*WRITTEN REQUEST*
Copy the records from the start through the line holding "point(631,468)", inclusive, replacing "scrollbar thumb" with "scroll handle" and changing nothing else. Leave the pictures out.

[Some records]
▬▬▬▬▬▬

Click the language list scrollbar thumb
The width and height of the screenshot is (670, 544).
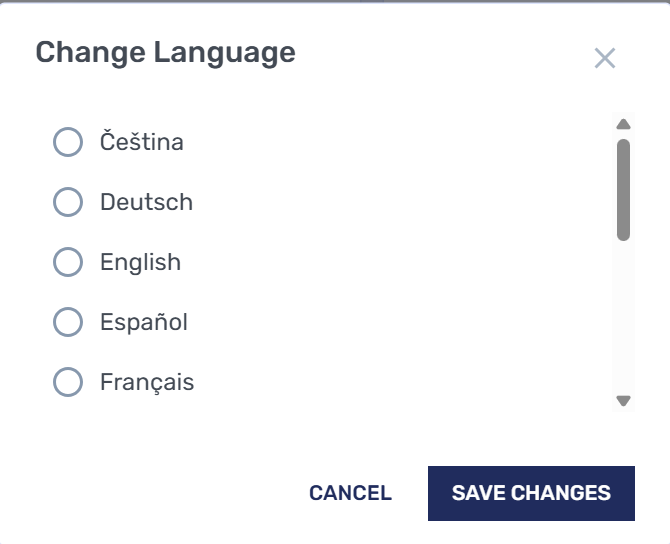[623, 189]
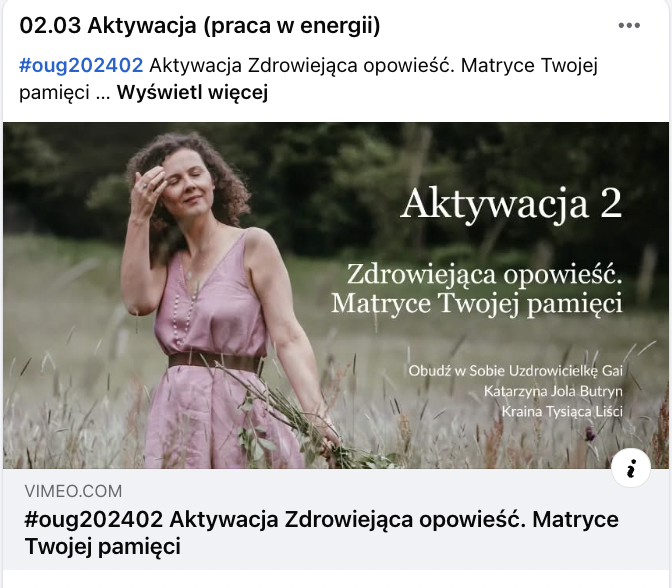Click the round info icon on preview
This screenshot has height=588, width=672.
point(631,468)
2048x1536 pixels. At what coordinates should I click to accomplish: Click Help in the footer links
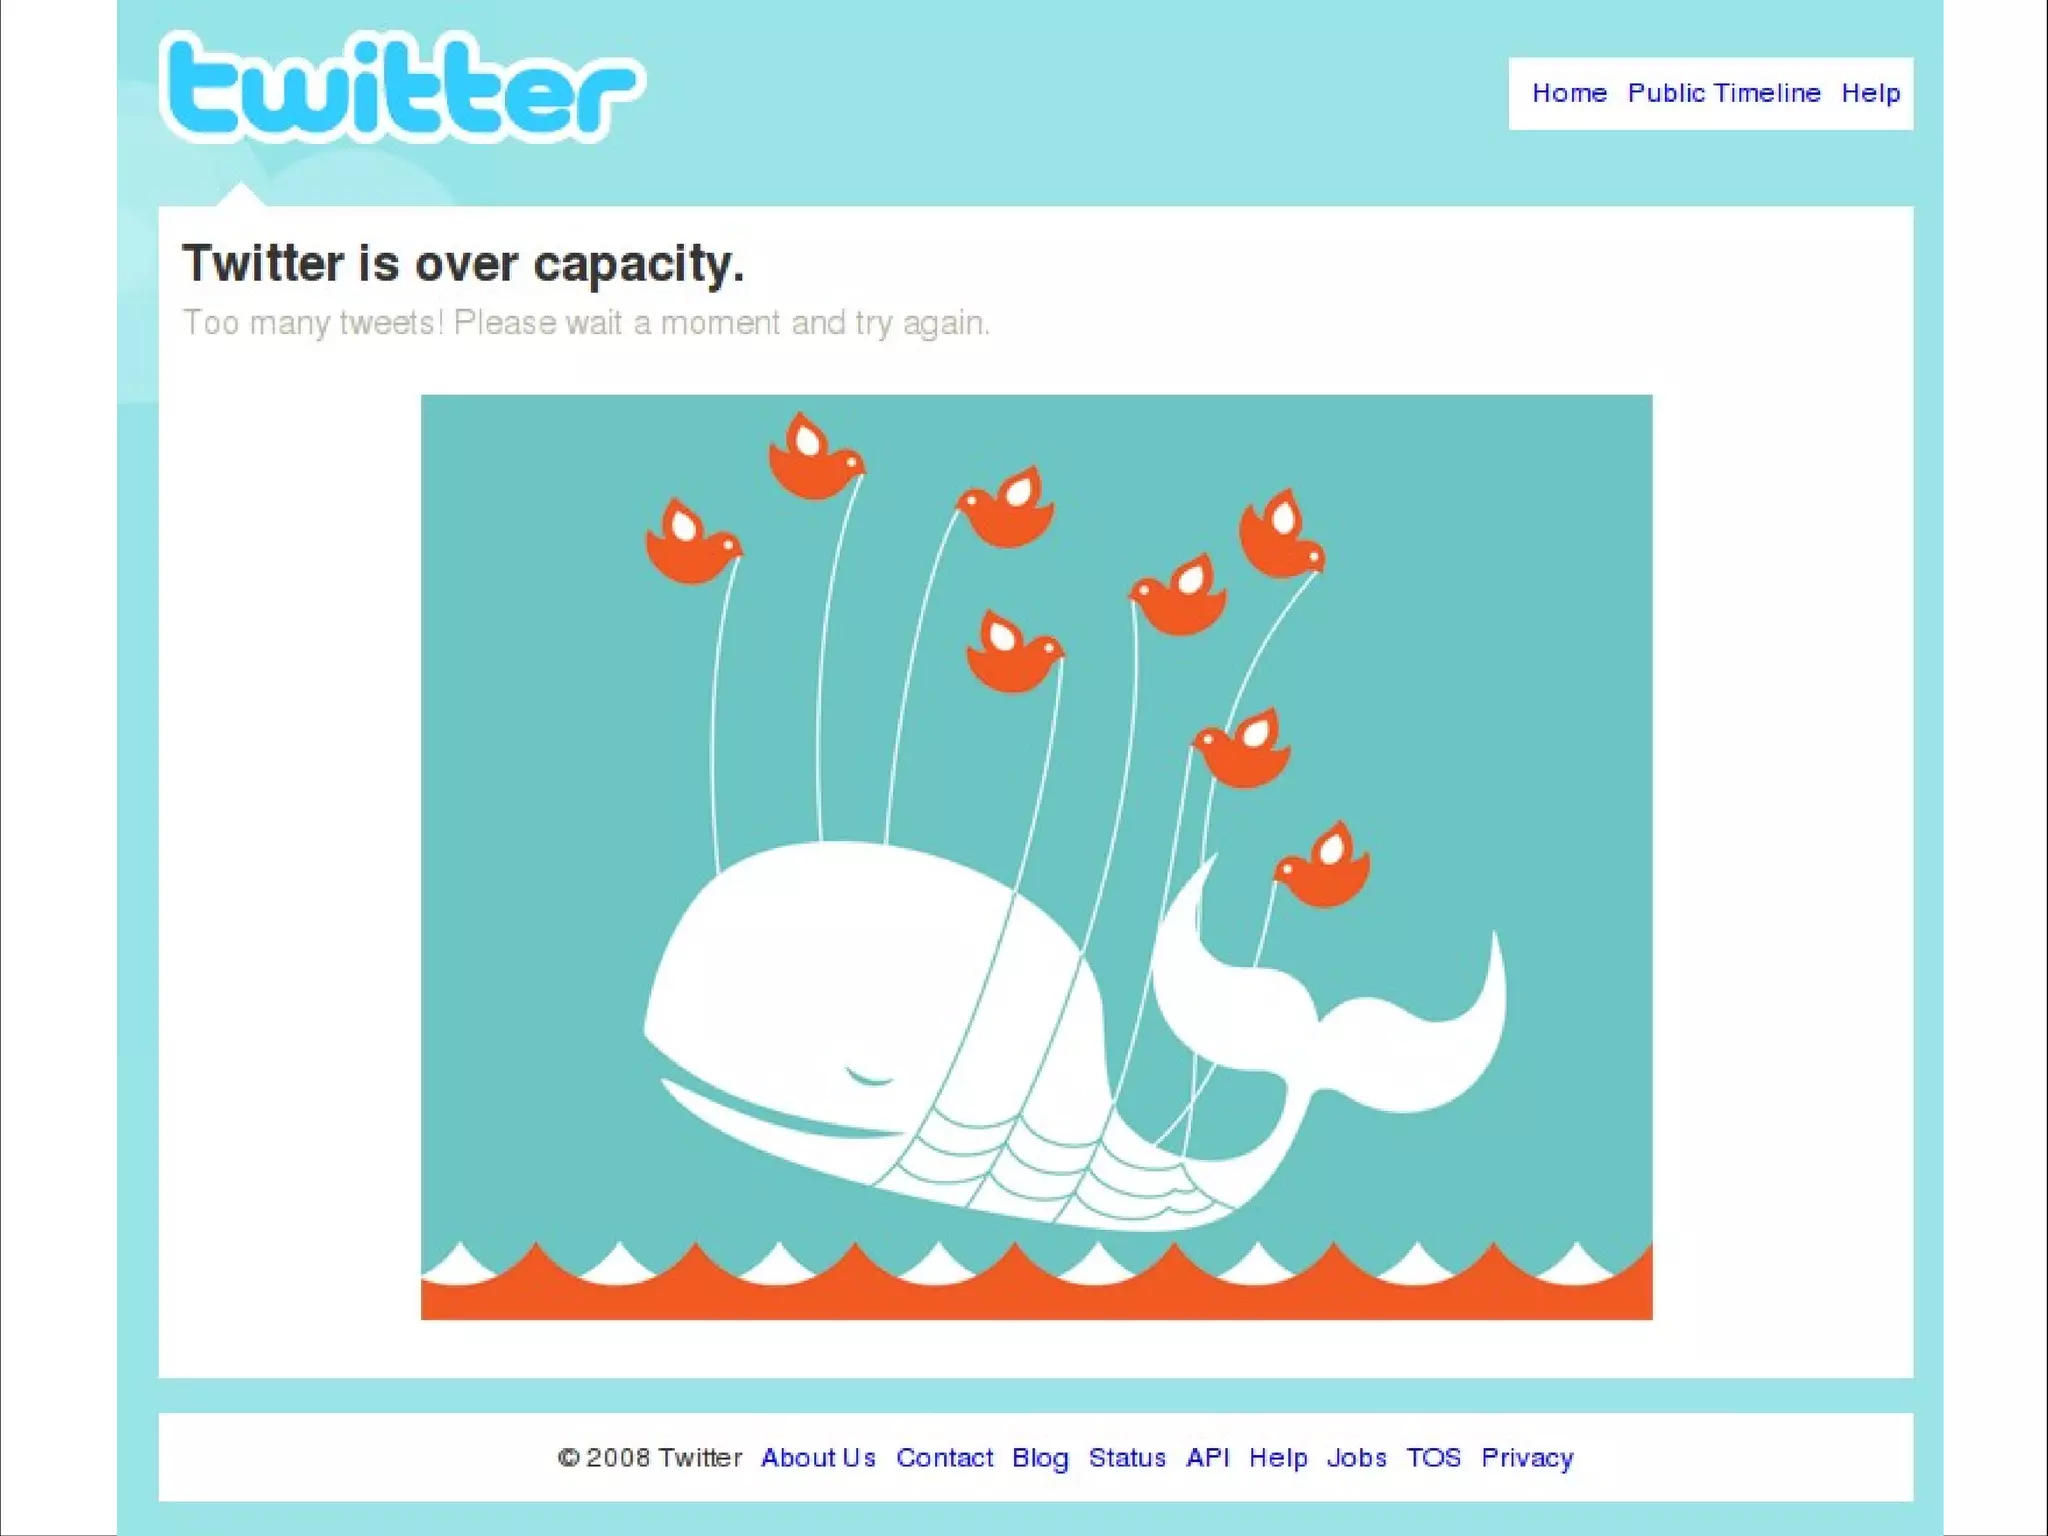click(x=1278, y=1458)
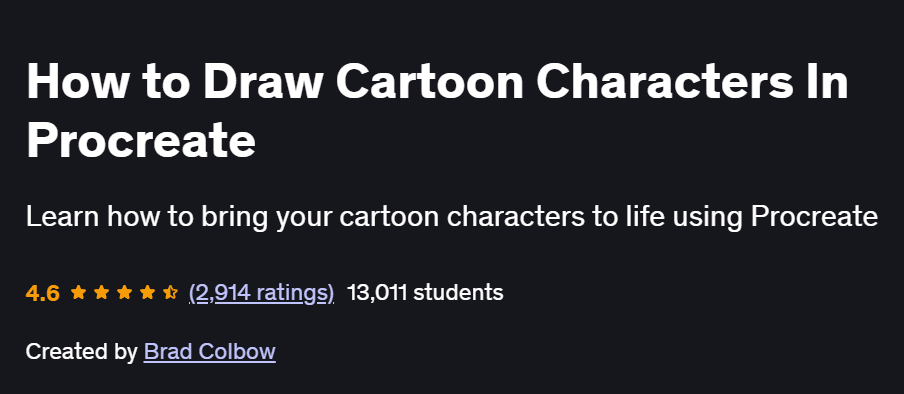Viewport: 904px width, 394px height.
Task: Click the 4.6 rating score number
Action: click(x=43, y=293)
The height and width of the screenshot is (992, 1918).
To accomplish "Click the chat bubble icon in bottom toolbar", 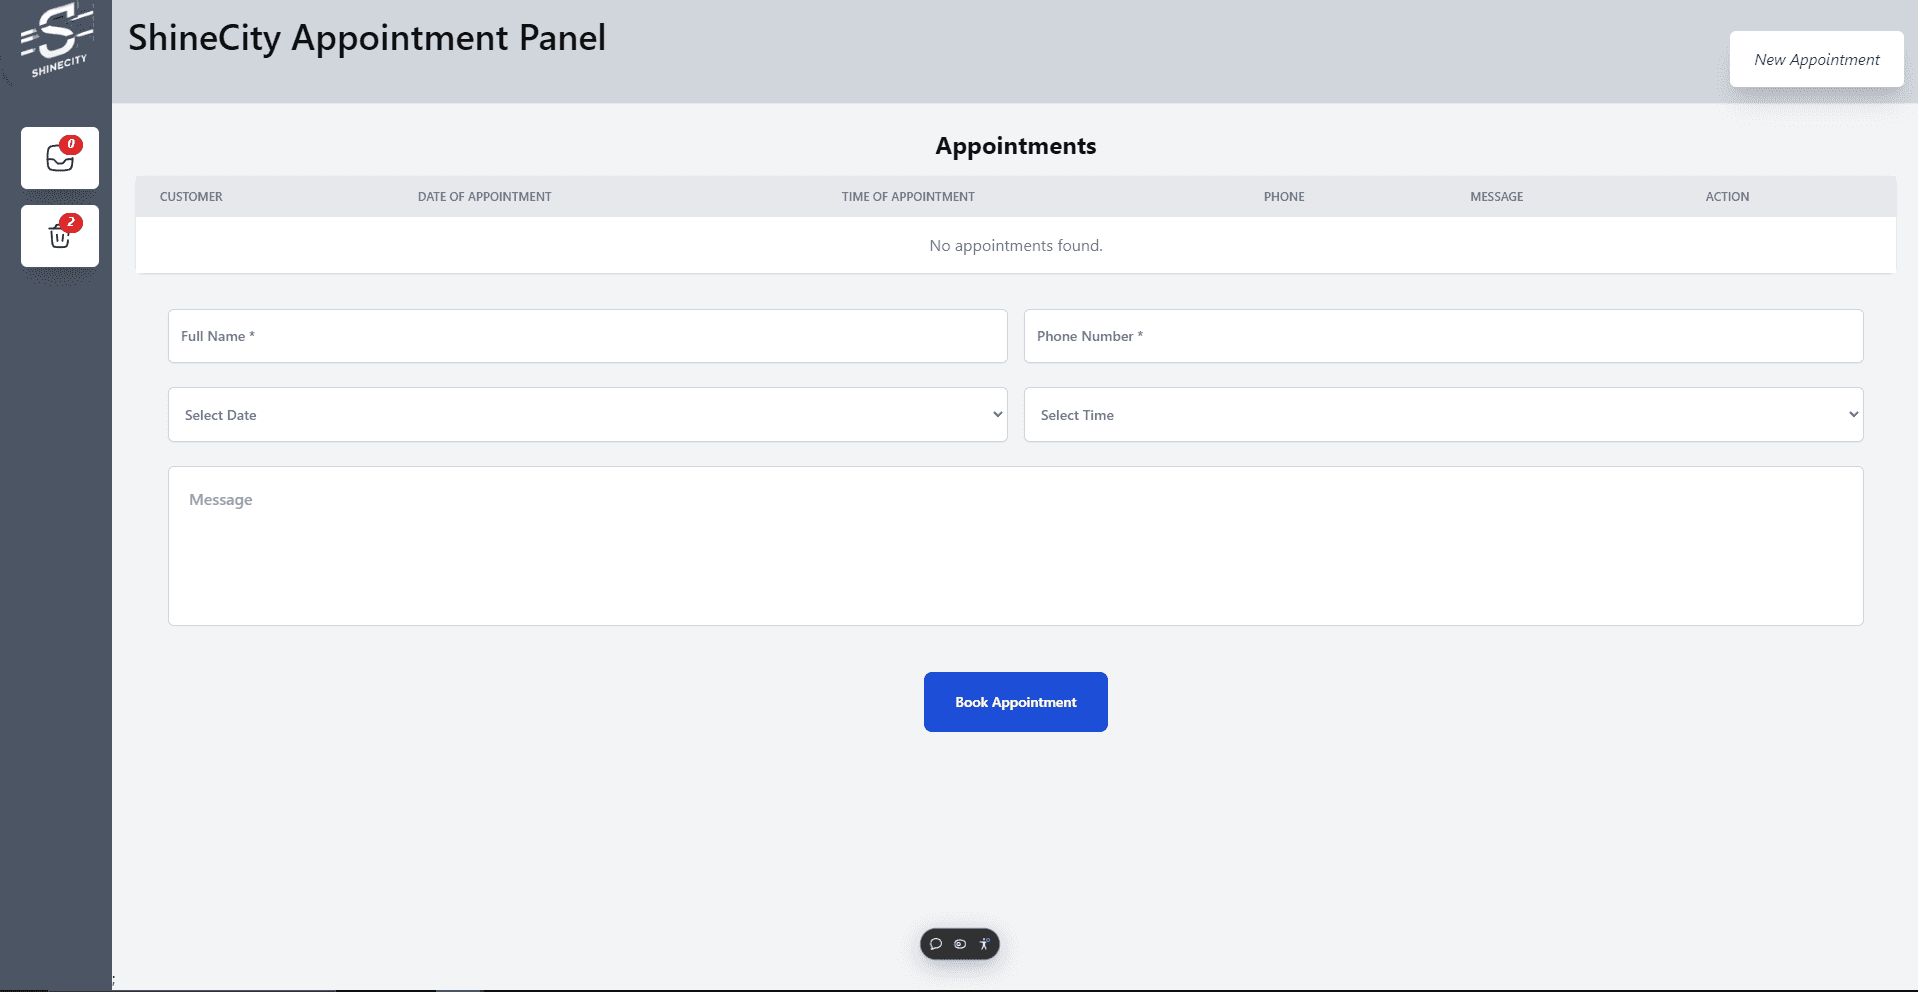I will coord(936,944).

▬▬▬▬▬▬

*SOLVED EXERCISE*
Click the language list scroll handle
The width and height of the screenshot is (670, 544).
[623, 189]
Click the round info icon on preview
This screenshot has height=588, width=672.
point(631,468)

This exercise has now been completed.